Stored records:
═══

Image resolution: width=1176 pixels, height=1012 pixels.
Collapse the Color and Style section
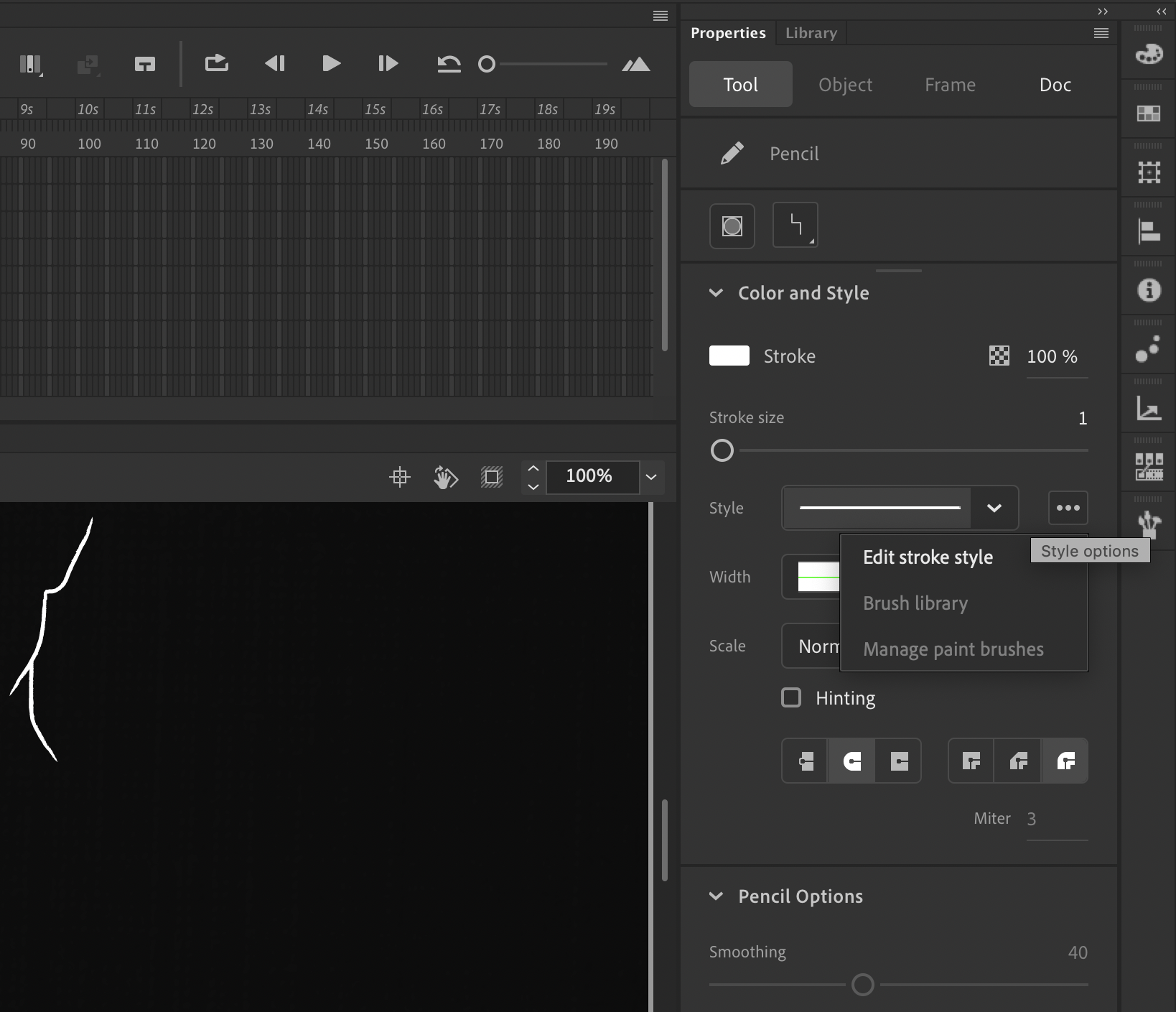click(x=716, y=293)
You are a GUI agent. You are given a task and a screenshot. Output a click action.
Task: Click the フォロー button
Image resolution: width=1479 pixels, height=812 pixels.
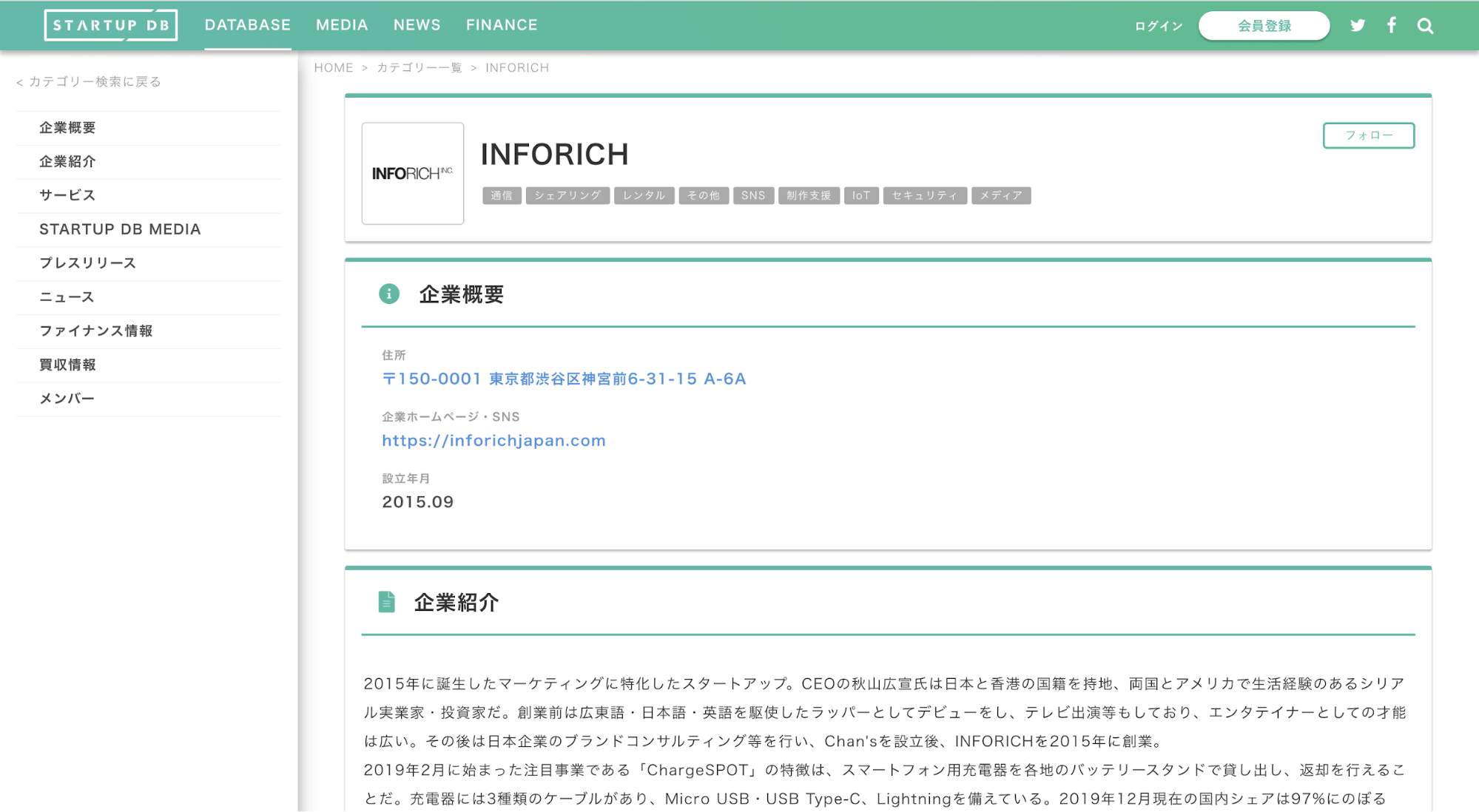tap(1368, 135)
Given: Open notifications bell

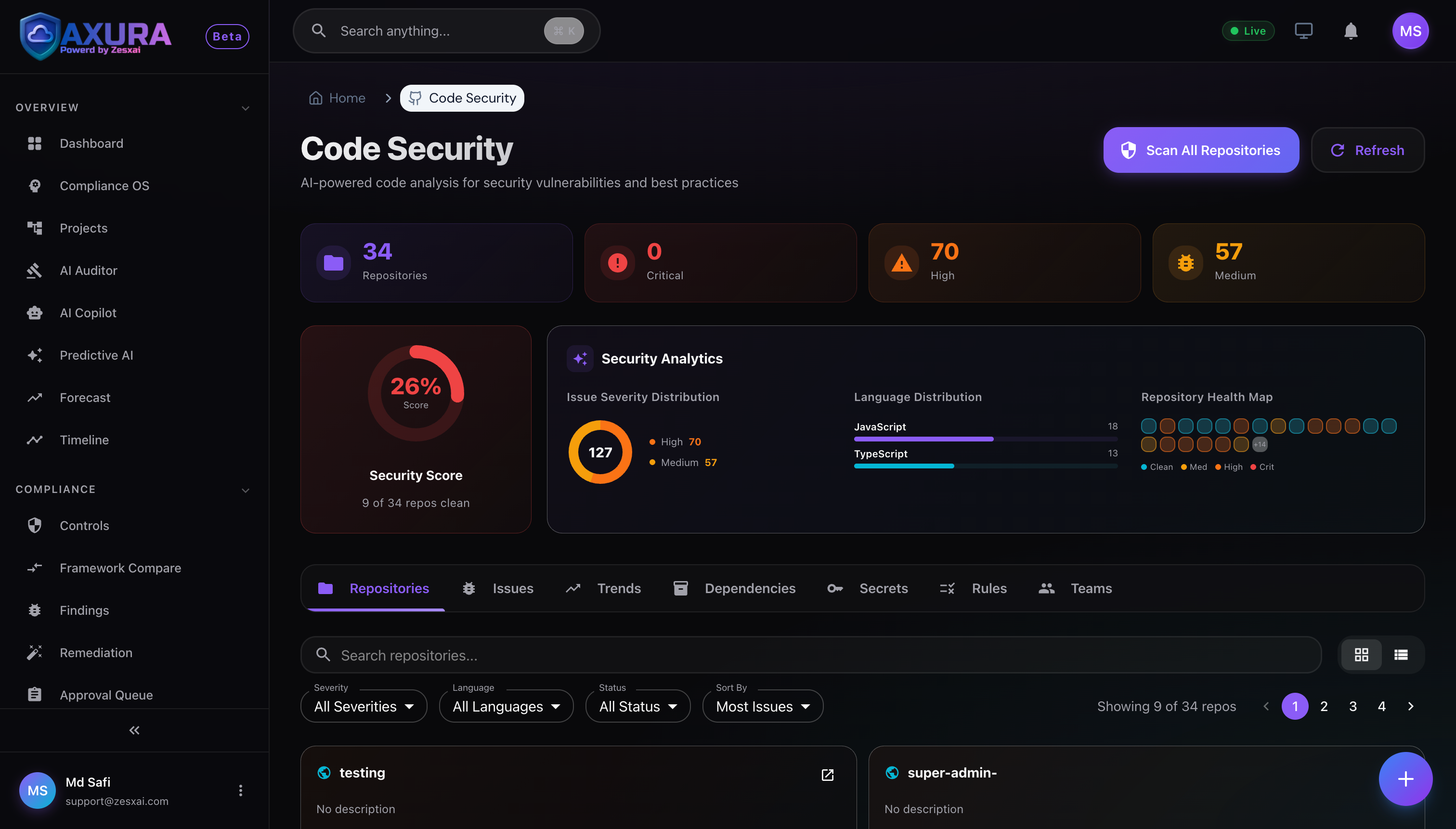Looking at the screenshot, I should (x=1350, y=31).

═══

In your copy, include no pictures; print every line above exactly.

Image resolution: width=1176 pixels, height=1012 pixels.
Collapse the Color and Style section
click(x=716, y=293)
You are a GUI agent. You are given a task and a screenshot. Output a click action.
Task: Click the フォロー button
Image resolution: width=1479 pixels, height=812 pixels.
tap(1368, 135)
Given: Open notifications bell

Looking at the screenshot, I should (x=1350, y=31).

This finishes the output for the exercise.